* Directions for this task *
All records that follow are to be restated exactly.

*** Task input ***

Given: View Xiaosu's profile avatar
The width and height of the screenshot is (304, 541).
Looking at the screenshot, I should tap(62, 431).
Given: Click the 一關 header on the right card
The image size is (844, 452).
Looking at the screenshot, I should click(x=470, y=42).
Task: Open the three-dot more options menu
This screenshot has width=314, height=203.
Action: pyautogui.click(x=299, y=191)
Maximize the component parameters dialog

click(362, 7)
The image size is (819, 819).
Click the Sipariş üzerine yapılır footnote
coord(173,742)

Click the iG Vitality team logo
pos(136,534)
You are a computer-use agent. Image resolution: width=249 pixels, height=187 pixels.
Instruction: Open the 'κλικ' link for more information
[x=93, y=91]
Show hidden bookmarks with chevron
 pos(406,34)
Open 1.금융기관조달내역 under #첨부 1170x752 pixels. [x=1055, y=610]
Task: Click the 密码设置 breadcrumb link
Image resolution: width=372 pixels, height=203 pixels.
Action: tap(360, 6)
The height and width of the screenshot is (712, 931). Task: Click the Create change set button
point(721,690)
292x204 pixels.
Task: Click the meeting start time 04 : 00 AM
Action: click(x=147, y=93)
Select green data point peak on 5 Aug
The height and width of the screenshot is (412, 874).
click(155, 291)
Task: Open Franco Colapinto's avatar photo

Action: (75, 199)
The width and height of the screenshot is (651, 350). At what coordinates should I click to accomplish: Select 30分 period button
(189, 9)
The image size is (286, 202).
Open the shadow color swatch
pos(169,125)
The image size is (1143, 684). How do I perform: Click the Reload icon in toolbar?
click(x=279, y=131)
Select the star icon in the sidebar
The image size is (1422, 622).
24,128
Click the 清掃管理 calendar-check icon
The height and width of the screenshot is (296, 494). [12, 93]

*** End of Task input ***

* Output of the task *
Given: View Xiaosu's profile avatar
The width and height of the screenshot is (304, 541).
Looking at the screenshot, I should tap(62, 431).
Given: Click the 一關 header on the right card
The image size is (844, 452).
Looking at the screenshot, I should click(x=470, y=42).
Task: Open the three-dot more options menu
This screenshot has width=314, height=203.
Action: pyautogui.click(x=299, y=191)
Maximize the component parameters dialog

click(362, 7)
The image size is (819, 819).
Click the Sipariş üzerine yapılır footnote
coord(173,742)

Click the iG Vitality team logo
pos(136,534)
You are a computer-use agent. Image resolution: width=249 pixels, height=187 pixels.
Instruction: Open the 'κλικ' link for more information
[x=93, y=91]
Show hidden bookmarks with chevron
 pos(406,34)
Open 1.금융기관조달내역 under #첨부 1170x752 pixels. [x=1055, y=610]
Task: Click the 密码设置 breadcrumb link
Image resolution: width=372 pixels, height=203 pixels.
Action: tap(360, 6)
The height and width of the screenshot is (712, 931). Task: Click the Create change set button
point(721,690)
292x204 pixels.
Task: Click the meeting start time 04 : 00 AM
Action: click(x=147, y=93)
Select green data point peak on 5 Aug
The height and width of the screenshot is (412, 874).
click(155, 291)
Task: Open Franco Colapinto's avatar photo

Action: (75, 199)
The width and height of the screenshot is (651, 350). At what coordinates should I click to accomplish: Select 30分 period button
(189, 9)
The image size is (286, 202).
Open the shadow color swatch
pos(169,125)
The image size is (1143, 684). How do I perform: Click the Reload icon in toolbar?
click(x=279, y=131)
Select the star icon in the sidebar
The image size is (1422, 622).
24,128
Click the 清掃管理 calendar-check icon
The height and width of the screenshot is (296, 494). [12, 93]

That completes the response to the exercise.